A successful validation results in the provisioning of your cluster. If the cluster configuration is invalid because the encryption key is not valid or not authorized for Confluent, then you will get an error message indicating so. Close the modal; any invalid fields will be highlighted in the original form. Reenter a valid value in the highlighted field.

Revoke Confluent access to self-managed clusters in AWS

Self-managed encryption keys used in Confluent Cloud with AWS KMS require access by Confluent for clusters to operate properly. If you revoke or disable access to the encryption keys, your clusters will eventually become inaccessible and data access will be disrupted.

To revoke or disable access by Confluent to your encryption key, notify Confluent support to remove your clusters.

Using the Confluent CLI to encrypt clusters using your own key

As mentioned above, you must use AWS as the provider, and specify the dedicated cluster type.

The following Confluent CLI example shows how to create an encrypted Confluent Cloud cluster using your customer-managed key. Any content in brackets (<>) must be customized for your environment.

confluent kafka cluster create sales092020 --cloud "aws" --region "<KMS-region>" --type "dedicated" --cku <CKU-value> --encryption-key "<AWS-ARN-ID>"
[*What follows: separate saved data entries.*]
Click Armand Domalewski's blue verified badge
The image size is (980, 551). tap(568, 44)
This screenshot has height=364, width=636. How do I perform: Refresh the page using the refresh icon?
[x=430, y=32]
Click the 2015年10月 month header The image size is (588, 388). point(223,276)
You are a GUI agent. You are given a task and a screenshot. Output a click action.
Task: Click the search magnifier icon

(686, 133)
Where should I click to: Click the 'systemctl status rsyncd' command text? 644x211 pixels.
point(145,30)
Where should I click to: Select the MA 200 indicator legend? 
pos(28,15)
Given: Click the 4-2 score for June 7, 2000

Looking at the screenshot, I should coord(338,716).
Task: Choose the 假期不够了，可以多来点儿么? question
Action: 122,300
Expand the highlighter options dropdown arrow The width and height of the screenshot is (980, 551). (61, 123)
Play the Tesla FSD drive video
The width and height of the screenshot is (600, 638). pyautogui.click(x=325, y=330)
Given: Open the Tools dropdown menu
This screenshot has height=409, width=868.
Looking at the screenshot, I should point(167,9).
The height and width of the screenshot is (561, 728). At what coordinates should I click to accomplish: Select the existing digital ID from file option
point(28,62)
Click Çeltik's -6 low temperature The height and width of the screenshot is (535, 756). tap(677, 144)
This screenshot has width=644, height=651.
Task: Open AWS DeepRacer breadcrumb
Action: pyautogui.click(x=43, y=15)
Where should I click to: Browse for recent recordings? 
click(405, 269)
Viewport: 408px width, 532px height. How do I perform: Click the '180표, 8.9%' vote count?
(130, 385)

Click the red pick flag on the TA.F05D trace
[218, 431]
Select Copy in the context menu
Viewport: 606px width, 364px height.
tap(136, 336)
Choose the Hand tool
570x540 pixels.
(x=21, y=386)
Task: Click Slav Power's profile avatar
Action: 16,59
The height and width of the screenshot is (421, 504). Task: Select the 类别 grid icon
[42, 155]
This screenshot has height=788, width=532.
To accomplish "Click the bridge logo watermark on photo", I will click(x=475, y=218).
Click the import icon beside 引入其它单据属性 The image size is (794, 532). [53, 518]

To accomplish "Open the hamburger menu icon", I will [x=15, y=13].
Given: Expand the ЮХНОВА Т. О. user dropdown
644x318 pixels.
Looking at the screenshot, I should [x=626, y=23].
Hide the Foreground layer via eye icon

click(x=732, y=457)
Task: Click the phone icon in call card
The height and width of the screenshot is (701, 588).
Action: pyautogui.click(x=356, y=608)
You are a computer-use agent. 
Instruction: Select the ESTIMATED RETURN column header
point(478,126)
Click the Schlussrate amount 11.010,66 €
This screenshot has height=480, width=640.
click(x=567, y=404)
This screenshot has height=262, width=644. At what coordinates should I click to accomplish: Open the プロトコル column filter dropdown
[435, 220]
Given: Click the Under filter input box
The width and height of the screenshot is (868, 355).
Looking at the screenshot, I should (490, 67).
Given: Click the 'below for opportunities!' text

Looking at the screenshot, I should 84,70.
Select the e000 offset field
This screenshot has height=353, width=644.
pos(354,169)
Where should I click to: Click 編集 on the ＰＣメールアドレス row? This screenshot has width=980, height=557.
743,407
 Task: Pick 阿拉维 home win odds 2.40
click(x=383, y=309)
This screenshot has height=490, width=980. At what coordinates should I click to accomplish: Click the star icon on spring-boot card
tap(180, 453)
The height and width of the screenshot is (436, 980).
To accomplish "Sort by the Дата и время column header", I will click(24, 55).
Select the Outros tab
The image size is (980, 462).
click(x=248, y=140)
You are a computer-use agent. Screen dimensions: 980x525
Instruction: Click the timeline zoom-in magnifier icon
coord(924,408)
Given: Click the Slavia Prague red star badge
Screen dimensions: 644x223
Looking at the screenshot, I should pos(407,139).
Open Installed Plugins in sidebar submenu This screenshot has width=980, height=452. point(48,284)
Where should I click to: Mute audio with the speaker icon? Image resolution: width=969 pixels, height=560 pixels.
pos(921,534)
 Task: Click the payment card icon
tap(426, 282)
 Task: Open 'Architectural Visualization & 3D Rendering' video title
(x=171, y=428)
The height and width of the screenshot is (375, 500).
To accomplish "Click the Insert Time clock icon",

Copy and append these permissions to the existing "Statements" array field in the key policy of your ARN to authorize access for Confluent:

    "Sid" : "Allow Confluent account (123456789101) to use the key",
    "Effect" : "Allow",
    "Principal" : {
      "AWS" : ["arn:aws:iam::123456789101:root"]
    "Action" : [ "kms:Encrypt", "kms:Decrypt", "kms:ReEncrypt*", "kms:GenerateDataKey*", "kms:DescribeKey" ],
    "Resource" : "*"
  }, {
    "Sid" : "Allow Confluent account (123456789101) to attach persistent resources",
    "Effect" : "Allow",
    "Principal" : {
      "AWS" : ["arn:aws:iam::123456789101:root"]
    "Action" : [ "kms:CreateGrant", "kms:ListGrants", "kms:RevokeGrant" ],
    "Resource" : "*"

Please confirm you've authorized the key for this account: 123456789101 (y/n):y

When you specify the --encryption-key option, you are prompted to update your AWS KMS policy.

For details, see:

View the Dedicated cluster security settings

You can view the Security settings for Dedicated clusters provisioned on AWS. In other words, if you used Automatic, Self-managed, or have an existing Dedicated cluster on AWS that you created prior to using the Self-managed encryption option, you can view the cluster security settings. The data in the cluster security settings is informational only and serves to identify the keys in use.

To view your dedicated AWS cluster security settings:

  1. Select your Confluent Cloud cluster.
  2. Click the Cluster settings tab and then Security.

Note that anyone authorized to view your AWS Dedicated clusters can view this data.